В это нетрудно было поверить, потому что «рама», пожалуй, неделю безнаказанно висела над городом. К ней даже привыкли. И зенитки уже не стреляли.
Но легенда все-таки была развеяна. Однажды, когда «рама», видимо тоже уверовав в свою неуязвимость, летала ниже, чем обычно, ее сразу же, первым залпом, срезала зенитная батарея. Орудия стояли где-то на Ельшанском бугре, в леске. Я запомнил ту батарею еще потому, что позже, когда уже бомбили город, из этого леска дольше всего доносились залпы.
Война совсем рядом, рассуждали мы с Костей, и все-таки не верилось, что бои придут в город и в наш район.
— Все равно отгонят, не допустят! — горячился я. — Уже было так с Москвой, Тулой…
Витька соглашался со мной. Выпив из бочки воды, противной, пахнувшей железом, мы выбирались из оврага в тень под деревья и обсуждали «ситуацию». Чего только не говорили люди здесь, на окопах! «Немцы уже перешли Дон!» «Они под Красноармейском и скоро выйдут к Волге!» Одна женщина говорила, что видела немецкие машины за Бекетовским бугром. Слухи, слухи… Настроение у всех мерзкое. Нас засыпают листовками. Особенно много маленьких, словно на одну закрутку, папиросных бумажечек, «пропусков» в фашистский плен, — так их называли: там была нарисована винтовка, воткнутая в землю.
Дед Булавин, могучий старик, который командовал нами, мальчишками, на окопах, доставая кисет, говорил:
— Спасибо германцу, бумажкой снабжает, вот табачку бы сбросил.
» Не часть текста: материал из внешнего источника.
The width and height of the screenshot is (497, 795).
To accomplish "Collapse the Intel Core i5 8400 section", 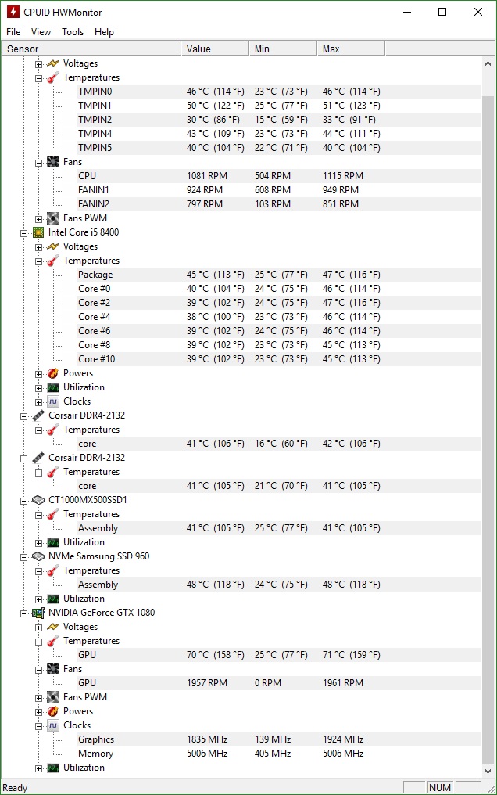I will click(24, 232).
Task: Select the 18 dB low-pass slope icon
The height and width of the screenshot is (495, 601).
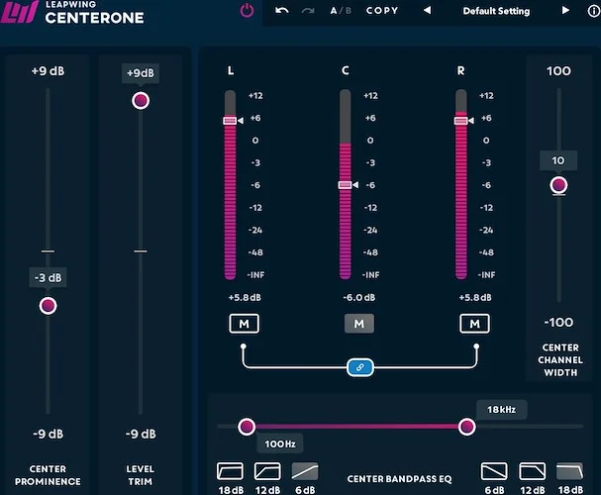Action: 571,470
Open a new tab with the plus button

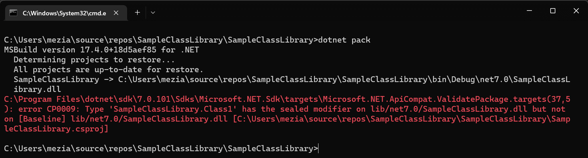point(137,13)
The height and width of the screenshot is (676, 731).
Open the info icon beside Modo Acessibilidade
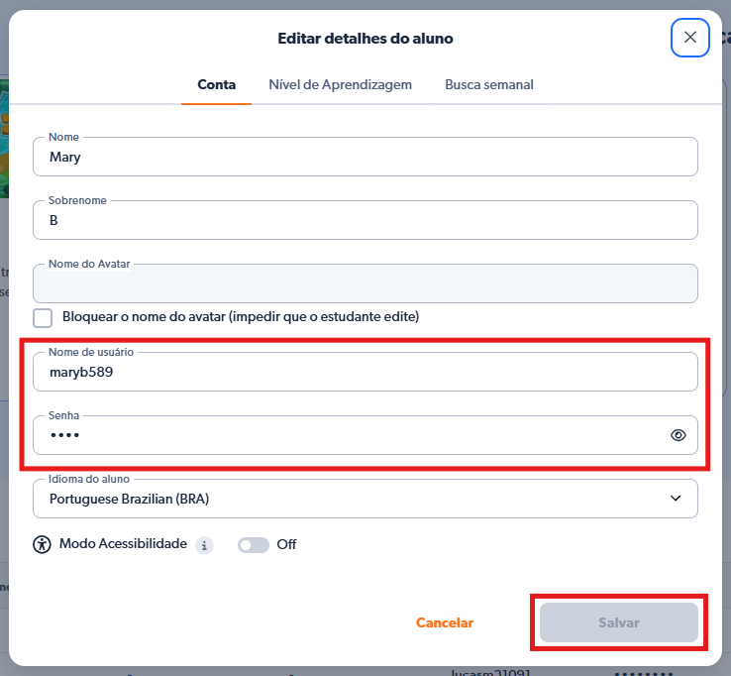(x=204, y=545)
— Сбросит, сбросит, не каркай, — отвечала ему тетя Маруся, невестка стариков Глуховых, наших соседей. — Вон на дальних окопах, сказывают, баб поубивало.
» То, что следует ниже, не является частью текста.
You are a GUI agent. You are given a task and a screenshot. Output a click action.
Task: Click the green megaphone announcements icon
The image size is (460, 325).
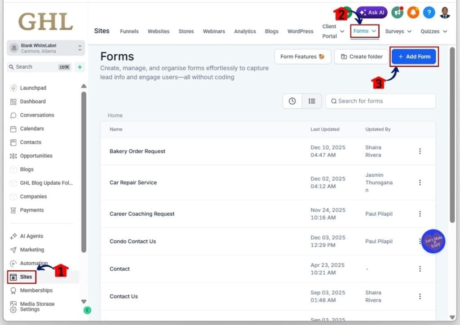pos(397,12)
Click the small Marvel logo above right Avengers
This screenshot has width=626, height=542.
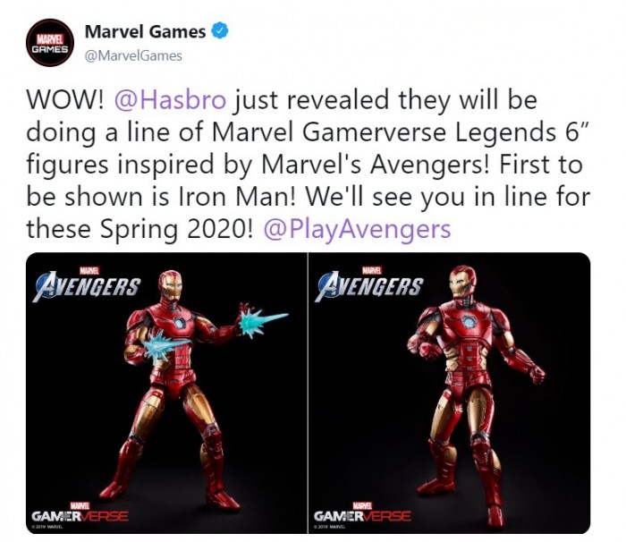(x=372, y=270)
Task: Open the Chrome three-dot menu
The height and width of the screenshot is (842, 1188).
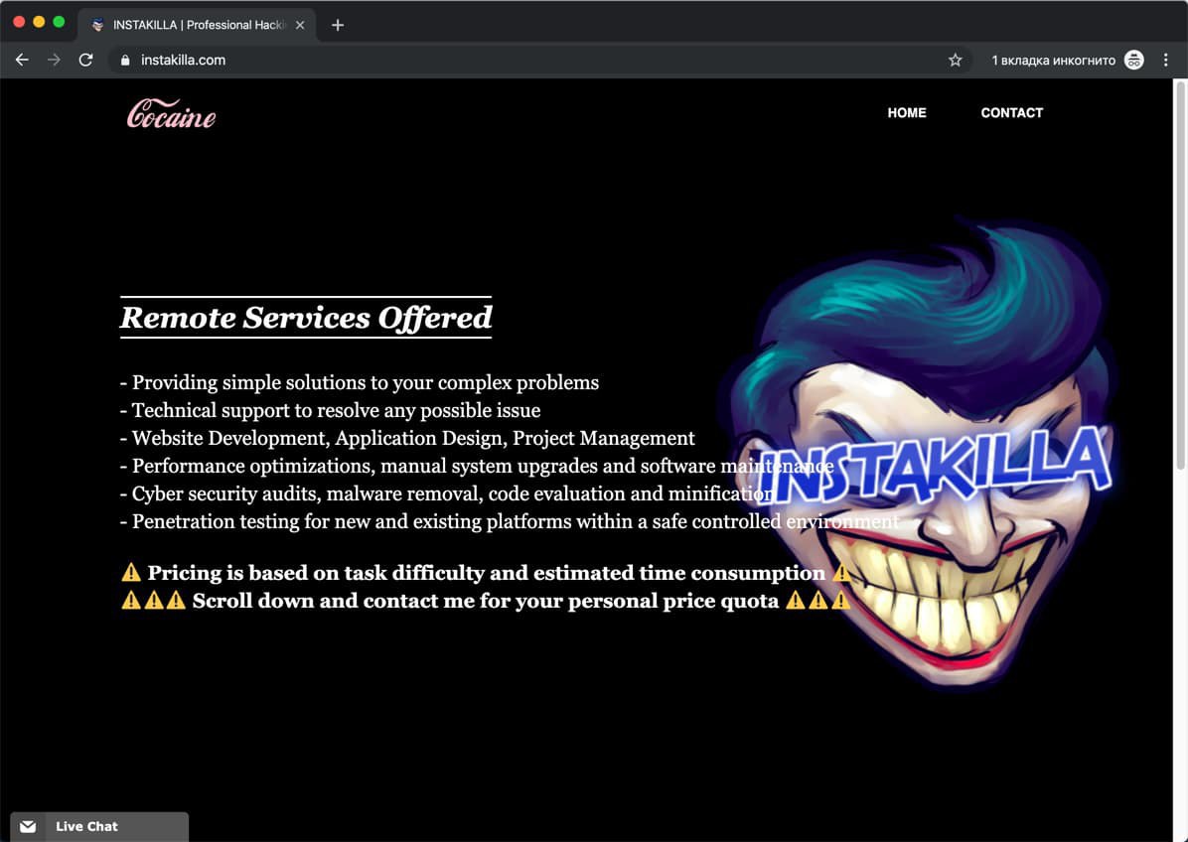Action: pos(1166,60)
Тете Марусе лет двадцать семь, но она выглядит старухой. «Ее подкосила прошлая зима», — говорили женщины.
Сначала пришла похоронка на Петра Глухова, ее мужа, а вскоре заболела и умерла дочка трех лет. Простудилась и умерла.
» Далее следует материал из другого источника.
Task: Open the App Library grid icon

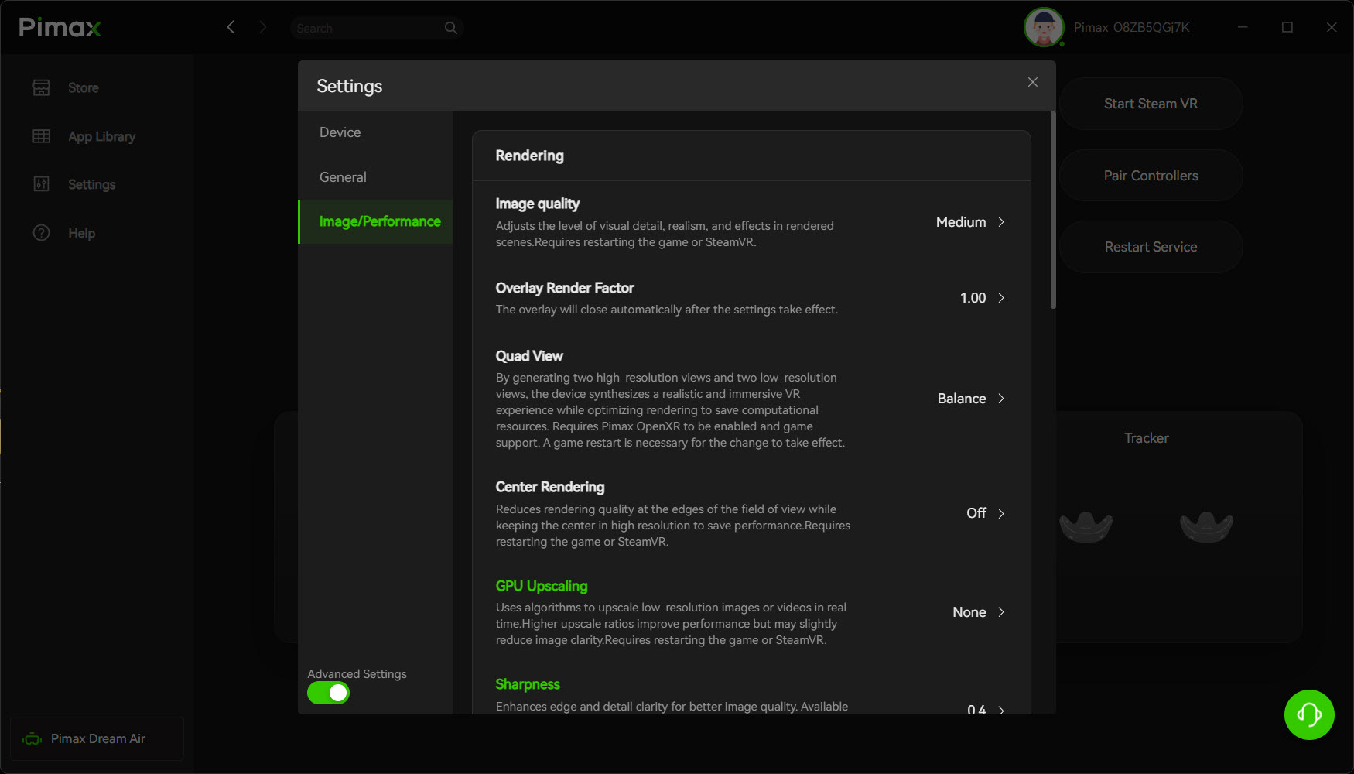Action: (41, 136)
У тети Маруси большие, широко открытые глаза, будто она постоянно чему-то удивляется. Еще прошлым летом она не была такой.
— Что делает с человеком война! — сокрушенно качают головами женщины, глядя ей вслед. — Что делает!
Я все чаще слышал эту фразу и чувствовал, понимал, что война что-то делает и со мной, открывал и в себе и вокруг какую-то новую, неведомую «страну». Ее можно было бы назвать той самой войной, о которой теперь все постоянно думают, про которую везде говорят и которая уже стоит рядом и дышит в лицо. Но эта «страна» совсем не похожа на ту войну, какая жила во мне с детства по книгам, фильмам и даже рассказам родителей. В той было не только много героического, победного, но и немало забавного, озорного и смешного. Мать рассказывала:
— Стояли в нашем хуторе казаки. Я пошла с утра в гости в соседнее село. А казаков с нашего хутора погнали красные. Вбегает в хату, куда я в гости пришла, казак, вытаращил глаза на меня — и как ошпаренный из дверей. «Поворачивай назад, — кричит, — опять в тот же хутор попали!»
На сегодняшней войне, думал я, такому не случиться. От нее — только похоронки и слезы. Во мне все закипает против этой войны.
Сейчас, спустя столько лет, мне трудно быть тем мальчиком, но кажется, что я и тогда уже понимал несоответствие этих двух войн. Понимал, хотя, конечно, не мог знать, что увиденное — это еще не сама война. Она, как гигантский ледник, толкала впереди себя горе. Все, что пришло потом, нельзя было сравнить с уже пережитым нами. Нельзя было сравнить ни с чем, только с войной.
«Каменные бомбы» и паек
Мать пришла с работы, села на табуретку у стола и, тяжело положив руки на колени, сказала:
— Ну, давайте готовить ужин.
Она сидела, не шелохнувшись, словно превозмогая в себе что-то, а я стоял рядом и смотрел на ее руки — распухшие, красные, в ссадинах.